Progression to Type 2 Diabetes in Youth

In adults, the progression from NGT to overt T2DM involves an intermediate stage of hyperglycemia, characterized by impaired fasting glucose and/or IGT, now known as prediabetes. Reports have documented a high prevalence of prediabetes among obese children and adolescents. The authors’ cross-sectional study measured the prevalence of IGT in a multiethnic clinic-based population of 167 obese children and adolescents; IGT was detected in 25% of the obese children and 21% of the obese adolescents, and diabetes was identified in 4% of the obese adolescents, irrespective of ethnicity. In this study, the risk factors associated with IGT in order of importance were insulin resistance (HOMA-IR), fasting proinsulin, 2-hour insulin level, and fasting insulin. This study was the first to highlight the high prevalence of prediabetes in the midst of the childhood obesity epidemic. Meanwhile, high prevalence of IGT has been also reported in obese children from other parts of the world, including Thailand and the Philippines.
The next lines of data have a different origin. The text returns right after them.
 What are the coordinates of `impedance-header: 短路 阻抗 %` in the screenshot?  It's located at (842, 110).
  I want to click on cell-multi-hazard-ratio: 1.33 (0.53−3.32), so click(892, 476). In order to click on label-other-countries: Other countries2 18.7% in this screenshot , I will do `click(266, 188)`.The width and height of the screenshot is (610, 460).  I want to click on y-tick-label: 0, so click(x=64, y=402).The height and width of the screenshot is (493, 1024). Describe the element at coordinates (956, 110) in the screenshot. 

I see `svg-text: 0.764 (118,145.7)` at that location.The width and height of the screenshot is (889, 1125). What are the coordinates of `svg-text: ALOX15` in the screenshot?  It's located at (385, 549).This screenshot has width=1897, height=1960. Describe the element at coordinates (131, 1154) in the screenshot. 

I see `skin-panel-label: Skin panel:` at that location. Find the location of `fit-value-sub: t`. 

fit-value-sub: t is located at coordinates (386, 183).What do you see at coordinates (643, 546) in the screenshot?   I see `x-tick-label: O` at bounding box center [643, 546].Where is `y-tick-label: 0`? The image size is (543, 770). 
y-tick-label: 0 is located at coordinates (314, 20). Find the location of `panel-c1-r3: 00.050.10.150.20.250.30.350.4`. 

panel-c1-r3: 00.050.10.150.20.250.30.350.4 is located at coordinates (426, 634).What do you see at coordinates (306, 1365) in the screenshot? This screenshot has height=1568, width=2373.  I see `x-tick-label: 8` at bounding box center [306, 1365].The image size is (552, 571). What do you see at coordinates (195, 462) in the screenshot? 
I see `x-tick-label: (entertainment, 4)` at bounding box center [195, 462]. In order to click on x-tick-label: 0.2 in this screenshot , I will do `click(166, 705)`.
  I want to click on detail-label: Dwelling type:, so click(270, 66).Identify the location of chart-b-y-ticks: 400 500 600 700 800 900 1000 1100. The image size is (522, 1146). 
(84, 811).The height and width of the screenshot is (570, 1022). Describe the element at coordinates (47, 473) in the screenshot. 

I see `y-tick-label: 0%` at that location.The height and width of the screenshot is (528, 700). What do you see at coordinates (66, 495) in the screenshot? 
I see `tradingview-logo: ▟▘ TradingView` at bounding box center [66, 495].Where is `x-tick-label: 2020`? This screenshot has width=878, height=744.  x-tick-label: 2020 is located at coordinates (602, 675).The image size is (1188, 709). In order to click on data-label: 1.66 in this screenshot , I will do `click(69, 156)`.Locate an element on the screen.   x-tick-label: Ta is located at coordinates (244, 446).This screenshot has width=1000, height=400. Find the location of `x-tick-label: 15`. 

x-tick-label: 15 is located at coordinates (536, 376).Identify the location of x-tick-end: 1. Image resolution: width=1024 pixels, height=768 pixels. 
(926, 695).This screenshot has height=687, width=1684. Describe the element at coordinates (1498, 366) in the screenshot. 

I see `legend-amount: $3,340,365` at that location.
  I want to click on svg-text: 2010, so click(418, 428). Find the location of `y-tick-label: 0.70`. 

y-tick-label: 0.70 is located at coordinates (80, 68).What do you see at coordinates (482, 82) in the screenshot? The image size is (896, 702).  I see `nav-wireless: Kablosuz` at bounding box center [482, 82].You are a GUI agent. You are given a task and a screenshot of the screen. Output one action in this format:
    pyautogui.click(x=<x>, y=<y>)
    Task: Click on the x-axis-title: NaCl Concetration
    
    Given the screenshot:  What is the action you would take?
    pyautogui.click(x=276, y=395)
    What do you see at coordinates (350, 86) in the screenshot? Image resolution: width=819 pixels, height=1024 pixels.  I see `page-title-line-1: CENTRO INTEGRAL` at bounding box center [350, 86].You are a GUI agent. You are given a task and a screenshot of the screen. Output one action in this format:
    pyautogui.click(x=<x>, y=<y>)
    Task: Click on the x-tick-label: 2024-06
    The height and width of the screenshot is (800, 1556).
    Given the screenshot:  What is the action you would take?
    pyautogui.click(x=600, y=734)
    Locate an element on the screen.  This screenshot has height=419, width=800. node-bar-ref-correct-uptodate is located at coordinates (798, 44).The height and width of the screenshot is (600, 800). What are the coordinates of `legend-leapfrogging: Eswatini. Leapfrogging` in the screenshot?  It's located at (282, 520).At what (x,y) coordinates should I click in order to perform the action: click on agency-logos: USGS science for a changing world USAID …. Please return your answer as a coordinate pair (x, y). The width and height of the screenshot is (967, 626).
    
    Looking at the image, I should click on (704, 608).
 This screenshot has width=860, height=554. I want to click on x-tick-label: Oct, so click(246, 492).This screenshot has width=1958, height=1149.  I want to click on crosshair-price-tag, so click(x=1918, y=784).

Similarly, Goran and colleagues found that 28% of obese Hispanic children with a positive family history for T2DM had IGT but found no cases of T2DM. Additionally, Weigand and colleagues reported that the prevalence of IGT was 36.3% among an obese multiethnic cohort of children and adolescents with a risk factor for T2DM. Finally, the authors’ longitudinal study was conducted in a multiethnic clinic-based population of 117 nondiabetic obese children and adolescents. IGT was initially detected in 25% of the obese youth. After almost 2 years’ follow-up, 10% of the NGT group converted to IGT and 45% reverted to NGT. In the baseline IGT group, 24% developed diabetes and 30% remained IGT. All subjects who developed diabetes had previously been IGT at baseline. Measures derived from oral glucose tolerance test (ie, disposition index) were helpful to predict changes in glucose metabolism but fasting measures (ie, fasting insulin and glucose) were not. Disposition index is calculated as the product of insulin secretion and insulin sensitivity. This study supports the need for sensitive and reliable diagnostic methods. The identification of children with abnormal glucose metabolism allows clinicians to intervene and prevent the progression to T2DM.